Ao contrário do que Saunders insinua, Hitchens restaura o Orwell verdadeiro: “A repugnância de Orwell” pela “cultura da traição não se limitava ao estilo visceral com que a retratou e condenou em ‘1984’. Orwell a vida toda demonstrou ódio por todas as formas de censura, proscrição e lista negra”. A lista que escreveu, insiste Hitchens, não foi feita a pedido do Estado. “Orwell hoje não está sendo acusado de fazer listas, e sim meramente de fazer listas sobre as pessoas erradas.” A nomeação dos intelectuais de direita, que eram criticados asperamente por Orwell, não é notada por seus críticos de esquerda.

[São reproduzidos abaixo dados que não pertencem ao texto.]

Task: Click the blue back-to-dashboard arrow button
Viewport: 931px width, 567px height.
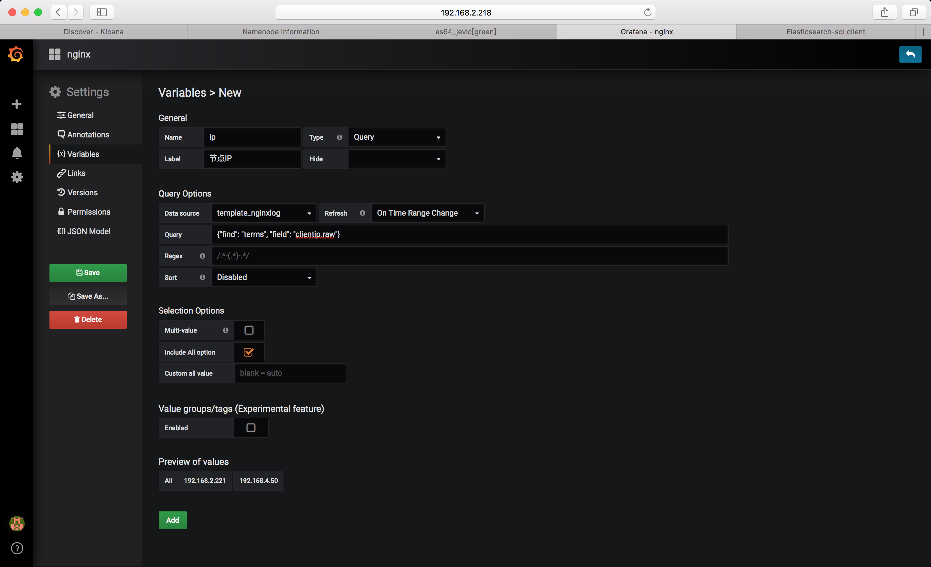Action: click(910, 54)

Na verdade, afirma Hitchens, “a lista certamente ilustra os ressentimentos privados e as excentricidade de Orwell”. O jornalista esclarece que, “para ser exato, uma única pessoa foi acusada de ser um agente. (...) Trata-se de Peter Smolka. (...) Hoje está indiscutivelmente confirmado que Smolka era, com certeza, agente da segurança soviética, o que significa uma correspondência de cem por cento entre os fatos e a afirmação de Orwell sobre o recrutamento direto de estrangeiros. (...) Ninguém sofreu nem poderia ter sofrido por causa das opiniões privadas de Orwell; ele não disse ‘em particular’ nada que não tenha afirmado coerentemente em público. E, embora algumas pessoas da ‘lista’ fossem conhecidas pessoais de Orwell, a maioria não era. Isso tem certa importância, pois define-se corretamente o ‘alcaguete’ ou dedo-duro como aquele que trai colegas ou amigos em troca de um indulto ou de alguma outra vantagem para si mesmo”. Orwell morreu tuberculoso, em decorrência possivelmente do período em que passou fome.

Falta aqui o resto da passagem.